Apetecia-me discorrer largamente sobre a famosa inveja nacional, sobre aquela ideia de que em Portugal o habitual é alguém ver o vizinho com um carro melhor e acabar não a desejar ter um carro igual, mas sonhando com o dia em que o vizinho fique sem o carro. Eventualmente salientar que aquele quiosque alegadamente acessível nunca o foi. Não vale a pena. Não vou convencer ninguém, estes dois episódios não são sequer verdadeiras polémicas. São o retrato fiel do que somos: um bando de saloios embrulhados numa bebedeira de positivismo legalista, que descura práticas de usos e costumes, um aglomerado urbanita de pacóvios que treme de cada vez que surge alguém no redil com mais dinheiro na bolsa. Talvez por isso as elites políticas, culturais, intelectuais, até mesmo financeiras, deste país sejam quem anda há anos a tentar convencer-nos de que quando chega um francês com dinheiro à Estrela, a cidade está em acelerada gentrificação, mas se chegar 1 milhão de desgraçados e mal pagos aos bairros onde a elite lisboeta sempre desprezou viver, isso passa a ser desenvolvimento cultural.

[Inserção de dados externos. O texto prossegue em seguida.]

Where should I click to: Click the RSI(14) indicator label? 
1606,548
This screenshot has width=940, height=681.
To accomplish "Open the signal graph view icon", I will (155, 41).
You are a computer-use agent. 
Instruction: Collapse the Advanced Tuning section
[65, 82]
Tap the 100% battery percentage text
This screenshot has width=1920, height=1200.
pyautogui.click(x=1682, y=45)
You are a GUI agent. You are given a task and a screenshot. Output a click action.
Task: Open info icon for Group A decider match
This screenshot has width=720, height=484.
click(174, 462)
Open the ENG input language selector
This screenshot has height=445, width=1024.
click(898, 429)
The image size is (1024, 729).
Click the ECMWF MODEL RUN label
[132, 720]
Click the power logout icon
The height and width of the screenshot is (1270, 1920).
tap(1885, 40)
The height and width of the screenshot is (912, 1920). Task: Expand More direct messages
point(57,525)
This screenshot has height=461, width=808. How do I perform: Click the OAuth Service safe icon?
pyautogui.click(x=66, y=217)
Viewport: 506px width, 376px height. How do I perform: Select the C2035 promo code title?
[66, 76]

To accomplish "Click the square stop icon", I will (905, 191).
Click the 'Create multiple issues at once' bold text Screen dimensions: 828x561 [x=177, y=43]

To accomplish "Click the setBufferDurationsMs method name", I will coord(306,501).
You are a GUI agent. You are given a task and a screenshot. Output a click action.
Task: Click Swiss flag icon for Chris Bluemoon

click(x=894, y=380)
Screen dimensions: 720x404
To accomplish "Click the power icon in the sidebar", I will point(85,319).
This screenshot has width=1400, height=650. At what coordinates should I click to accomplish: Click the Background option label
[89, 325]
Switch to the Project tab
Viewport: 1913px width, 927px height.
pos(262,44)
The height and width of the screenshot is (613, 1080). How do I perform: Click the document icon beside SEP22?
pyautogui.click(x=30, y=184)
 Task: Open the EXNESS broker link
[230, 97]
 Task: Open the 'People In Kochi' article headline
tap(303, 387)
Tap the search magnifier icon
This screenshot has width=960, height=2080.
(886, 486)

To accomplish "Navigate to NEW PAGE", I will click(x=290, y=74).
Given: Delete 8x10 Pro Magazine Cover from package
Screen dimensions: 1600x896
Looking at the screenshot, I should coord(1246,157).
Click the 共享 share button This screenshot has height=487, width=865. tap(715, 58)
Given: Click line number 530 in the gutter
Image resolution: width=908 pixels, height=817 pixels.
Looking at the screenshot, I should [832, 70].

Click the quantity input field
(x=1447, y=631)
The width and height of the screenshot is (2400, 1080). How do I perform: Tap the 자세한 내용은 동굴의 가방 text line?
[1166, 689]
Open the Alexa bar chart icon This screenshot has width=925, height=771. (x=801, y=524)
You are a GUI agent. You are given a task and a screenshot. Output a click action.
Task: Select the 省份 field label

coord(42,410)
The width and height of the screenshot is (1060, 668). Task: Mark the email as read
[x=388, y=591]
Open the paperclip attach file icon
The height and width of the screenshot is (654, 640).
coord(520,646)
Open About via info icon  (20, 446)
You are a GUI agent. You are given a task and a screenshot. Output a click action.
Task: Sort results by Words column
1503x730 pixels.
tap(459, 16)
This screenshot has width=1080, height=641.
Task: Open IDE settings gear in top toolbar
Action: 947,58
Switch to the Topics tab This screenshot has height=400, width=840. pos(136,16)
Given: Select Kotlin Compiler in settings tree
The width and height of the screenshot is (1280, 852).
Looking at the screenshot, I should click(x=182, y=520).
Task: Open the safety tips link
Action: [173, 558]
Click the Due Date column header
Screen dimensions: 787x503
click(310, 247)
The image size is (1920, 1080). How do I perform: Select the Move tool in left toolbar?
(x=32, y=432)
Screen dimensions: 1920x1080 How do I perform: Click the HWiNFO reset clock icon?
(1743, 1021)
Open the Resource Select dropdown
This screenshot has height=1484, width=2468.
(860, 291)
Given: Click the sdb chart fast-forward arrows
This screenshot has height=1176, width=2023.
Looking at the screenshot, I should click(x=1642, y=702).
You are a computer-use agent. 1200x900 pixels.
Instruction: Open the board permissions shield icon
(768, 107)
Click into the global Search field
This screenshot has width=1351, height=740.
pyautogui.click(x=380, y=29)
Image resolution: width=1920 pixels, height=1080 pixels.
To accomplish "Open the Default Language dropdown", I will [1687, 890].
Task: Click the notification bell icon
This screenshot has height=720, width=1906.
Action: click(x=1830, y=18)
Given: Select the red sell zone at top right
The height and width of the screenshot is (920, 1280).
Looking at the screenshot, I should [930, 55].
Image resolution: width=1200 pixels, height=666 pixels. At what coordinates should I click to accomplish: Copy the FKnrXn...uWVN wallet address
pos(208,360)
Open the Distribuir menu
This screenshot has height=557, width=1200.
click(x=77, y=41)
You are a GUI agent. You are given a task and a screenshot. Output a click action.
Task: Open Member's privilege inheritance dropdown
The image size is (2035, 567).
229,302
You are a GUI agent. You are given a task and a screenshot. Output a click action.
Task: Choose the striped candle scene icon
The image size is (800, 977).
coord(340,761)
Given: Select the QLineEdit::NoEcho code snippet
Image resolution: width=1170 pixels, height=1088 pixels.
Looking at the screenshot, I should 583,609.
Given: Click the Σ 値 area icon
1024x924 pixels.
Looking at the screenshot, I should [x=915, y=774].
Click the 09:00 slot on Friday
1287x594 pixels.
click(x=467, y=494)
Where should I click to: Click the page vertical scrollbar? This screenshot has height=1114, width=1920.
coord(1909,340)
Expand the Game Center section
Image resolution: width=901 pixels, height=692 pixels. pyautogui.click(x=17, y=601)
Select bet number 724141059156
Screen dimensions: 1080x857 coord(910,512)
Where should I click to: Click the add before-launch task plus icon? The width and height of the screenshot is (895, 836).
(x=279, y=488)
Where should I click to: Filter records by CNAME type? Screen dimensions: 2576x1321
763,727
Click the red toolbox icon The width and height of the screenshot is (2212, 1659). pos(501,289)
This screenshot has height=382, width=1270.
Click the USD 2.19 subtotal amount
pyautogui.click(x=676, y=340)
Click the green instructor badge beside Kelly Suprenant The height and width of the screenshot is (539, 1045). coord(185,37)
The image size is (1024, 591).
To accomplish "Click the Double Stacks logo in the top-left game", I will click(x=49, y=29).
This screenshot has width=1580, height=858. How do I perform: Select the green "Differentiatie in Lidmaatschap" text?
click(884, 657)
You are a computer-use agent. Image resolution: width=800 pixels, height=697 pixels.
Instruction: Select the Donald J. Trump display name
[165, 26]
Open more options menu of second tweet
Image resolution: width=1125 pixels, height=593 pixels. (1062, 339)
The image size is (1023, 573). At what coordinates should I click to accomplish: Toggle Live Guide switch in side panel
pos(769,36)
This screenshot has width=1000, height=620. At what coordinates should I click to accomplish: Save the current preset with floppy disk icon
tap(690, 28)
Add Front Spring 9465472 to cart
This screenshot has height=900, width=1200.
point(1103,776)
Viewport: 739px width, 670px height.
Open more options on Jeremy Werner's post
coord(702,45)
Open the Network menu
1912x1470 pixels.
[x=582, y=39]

Entre polémicas que não o são, o que fica deste retrato é que Portugal é este território semi-ocupado onde prevalece a incapacidade de olhar para um rico como uma pessoa normal. Ou é definitivamente um explorador ou é um modelo indiscutível de sucesso. Nunca é apenas um cidadão que tem mais dinheiro. Da mesma forma, o pobre continua a ser tratado ora como vítima sagrada e irrecuperável, ora como problema social para cima do qual se atira dinheiro e ao qual se compram votos. Nunca como um ser humano completo. E fica ainda a certeza absoluta e inquestionável de que não há alma que não sinta um prazer imenso em exibir um certo sentimento de vingança social por quem pode pagar mais, nem há burguês lisboeta que não se sinta afinal um trambolho quando perde a possibilidade de frequentar os seus espaços de sempre, que já eram caros e inacessíveis à maioria dos transeuntes, e os perde para uma concorrência social de valor mais elevado. Tal como, por outro lado, não perde uma oportunidade para lamentar aqueles espaços que eram tão seus, como o Algarve, para onde se ia usufruir de praias desertas, com um rebanho de criadas atrás, vendo casinhas caiadas com dez filhos lá dentro a contar os dentes que tinham na boca, e que agora estão, desgraçadamente, cheias de gente sem maneiras, que come em buffets como quem tem a ilusão da abastança e pica melancias com um garfo embrulhado em guardanapos de papel.

Pelo meio, parecemos todos esquecidos de que a dignidade das pessoas não se mede pelo que tem no bolso, pelo que pode pagar, que não somos apenas o que temos. É possível que esta evidência nunca tenha sido sequer definitivamente instalada na psique colectiva, nem mesmo neste país que foi governado por uma ditadura durante meio século e que sofre de um viés de esquerda há outro meio século e que, afinal, nos brinda sempre que pode com a sua própria apologia da pobreza, já não apenas glorificada, como a de Salazar, mas também vingativa, como a dos incapazes, e que segue assim, de polémica em polémica, até ao ridículo final.